• _Data to process_
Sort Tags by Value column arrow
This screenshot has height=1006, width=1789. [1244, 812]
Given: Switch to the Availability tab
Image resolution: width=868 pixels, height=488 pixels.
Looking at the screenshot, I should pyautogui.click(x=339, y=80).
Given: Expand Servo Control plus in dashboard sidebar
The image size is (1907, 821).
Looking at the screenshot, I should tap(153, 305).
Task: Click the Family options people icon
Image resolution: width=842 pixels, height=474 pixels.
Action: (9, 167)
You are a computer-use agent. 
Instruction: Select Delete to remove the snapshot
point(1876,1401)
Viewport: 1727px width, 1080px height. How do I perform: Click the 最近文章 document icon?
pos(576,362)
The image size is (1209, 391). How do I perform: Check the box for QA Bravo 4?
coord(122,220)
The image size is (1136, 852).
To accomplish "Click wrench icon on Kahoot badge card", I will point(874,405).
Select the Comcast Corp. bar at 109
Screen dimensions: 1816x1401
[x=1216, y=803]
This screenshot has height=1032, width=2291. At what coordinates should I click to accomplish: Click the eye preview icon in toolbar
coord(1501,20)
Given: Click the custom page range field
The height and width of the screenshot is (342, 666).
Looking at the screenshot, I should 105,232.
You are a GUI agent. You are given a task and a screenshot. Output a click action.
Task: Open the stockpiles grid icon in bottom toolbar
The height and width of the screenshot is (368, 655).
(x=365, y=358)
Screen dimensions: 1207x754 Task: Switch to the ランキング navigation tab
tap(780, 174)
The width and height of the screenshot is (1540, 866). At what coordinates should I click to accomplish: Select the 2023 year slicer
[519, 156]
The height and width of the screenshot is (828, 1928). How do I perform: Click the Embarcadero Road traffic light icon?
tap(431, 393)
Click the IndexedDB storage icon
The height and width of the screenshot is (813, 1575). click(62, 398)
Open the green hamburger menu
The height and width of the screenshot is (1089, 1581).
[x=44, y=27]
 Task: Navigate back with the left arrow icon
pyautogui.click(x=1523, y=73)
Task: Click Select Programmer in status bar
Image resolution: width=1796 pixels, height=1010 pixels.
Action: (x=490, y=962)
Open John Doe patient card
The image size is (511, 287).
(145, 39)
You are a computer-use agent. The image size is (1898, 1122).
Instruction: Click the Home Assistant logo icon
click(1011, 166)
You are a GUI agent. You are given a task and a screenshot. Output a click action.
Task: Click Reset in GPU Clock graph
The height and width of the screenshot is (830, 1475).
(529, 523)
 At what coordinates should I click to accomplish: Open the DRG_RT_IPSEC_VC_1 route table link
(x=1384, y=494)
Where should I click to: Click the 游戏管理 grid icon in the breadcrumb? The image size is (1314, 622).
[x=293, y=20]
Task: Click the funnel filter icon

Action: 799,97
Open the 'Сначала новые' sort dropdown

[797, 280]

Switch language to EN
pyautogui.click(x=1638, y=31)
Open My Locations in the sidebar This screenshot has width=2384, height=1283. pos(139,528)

• _What needs to be done_
Type out the records again exactly, line for line.

• _Output below_
Sort Tags by Value column arrow
This screenshot has height=1006, width=1789. [1244, 812]
Given: Switch to the Availability tab
Image resolution: width=868 pixels, height=488 pixels.
Looking at the screenshot, I should pyautogui.click(x=339, y=80).
Given: Expand Servo Control plus in dashboard sidebar
The image size is (1907, 821).
Looking at the screenshot, I should tap(153, 305).
Task: Click the Family options people icon
Image resolution: width=842 pixels, height=474 pixels.
Action: (9, 167)
You are a computer-use agent. 
Instruction: Select Delete to remove the snapshot
point(1876,1401)
Viewport: 1727px width, 1080px height. How do I perform: Click the 最近文章 document icon?
pos(576,362)
The image size is (1209, 391). How do I perform: Check the box for QA Bravo 4?
coord(122,220)
The image size is (1136, 852).
To accomplish "Click wrench icon on Kahoot badge card", I will point(874,405).
Select the Comcast Corp. bar at 109
Screen dimensions: 1816x1401
[x=1216, y=803]
This screenshot has height=1032, width=2291. At what coordinates should I click to accomplish: Click the eye preview icon in toolbar
coord(1501,20)
Given: Click the custom page range field
The height and width of the screenshot is (342, 666).
Looking at the screenshot, I should 105,232.
You are a GUI agent. You are given a task and a screenshot. Output a click action.
Task: Open the stockpiles grid icon in bottom toolbar
The height and width of the screenshot is (368, 655).
(x=365, y=358)
Screen dimensions: 1207x754 Task: Switch to the ランキング navigation tab
tap(780, 174)
The width and height of the screenshot is (1540, 866). At what coordinates should I click to accomplish: Select the 2023 year slicer
[519, 156]
The height and width of the screenshot is (828, 1928). How do I perform: Click the Embarcadero Road traffic light icon?
tap(431, 393)
Click the IndexedDB storage icon
The height and width of the screenshot is (813, 1575). click(62, 398)
Open the green hamburger menu
The height and width of the screenshot is (1089, 1581).
[x=44, y=27]
 Task: Navigate back with the left arrow icon
pyautogui.click(x=1523, y=73)
Task: Click Select Programmer in status bar
Image resolution: width=1796 pixels, height=1010 pixels.
Action: (x=490, y=962)
Open John Doe patient card
The image size is (511, 287).
(145, 39)
You are a computer-use agent. The image size is (1898, 1122).
Instruction: Click the Home Assistant logo icon
click(1011, 166)
You are a GUI agent. You are given a task and a screenshot. Output a click action.
Task: Click Reset in GPU Clock graph
The height and width of the screenshot is (830, 1475).
(529, 523)
 At what coordinates should I click to accomplish: Open the DRG_RT_IPSEC_VC_1 route table link
(x=1384, y=494)
Where should I click to: Click the 游戏管理 grid icon in the breadcrumb? The image size is (1314, 622).
[x=293, y=20]
Task: Click the funnel filter icon

Action: 799,97
Open the 'Сначала новые' sort dropdown

[797, 280]

Switch language to EN
pyautogui.click(x=1638, y=31)
Open My Locations in the sidebar This screenshot has width=2384, height=1283. pos(139,528)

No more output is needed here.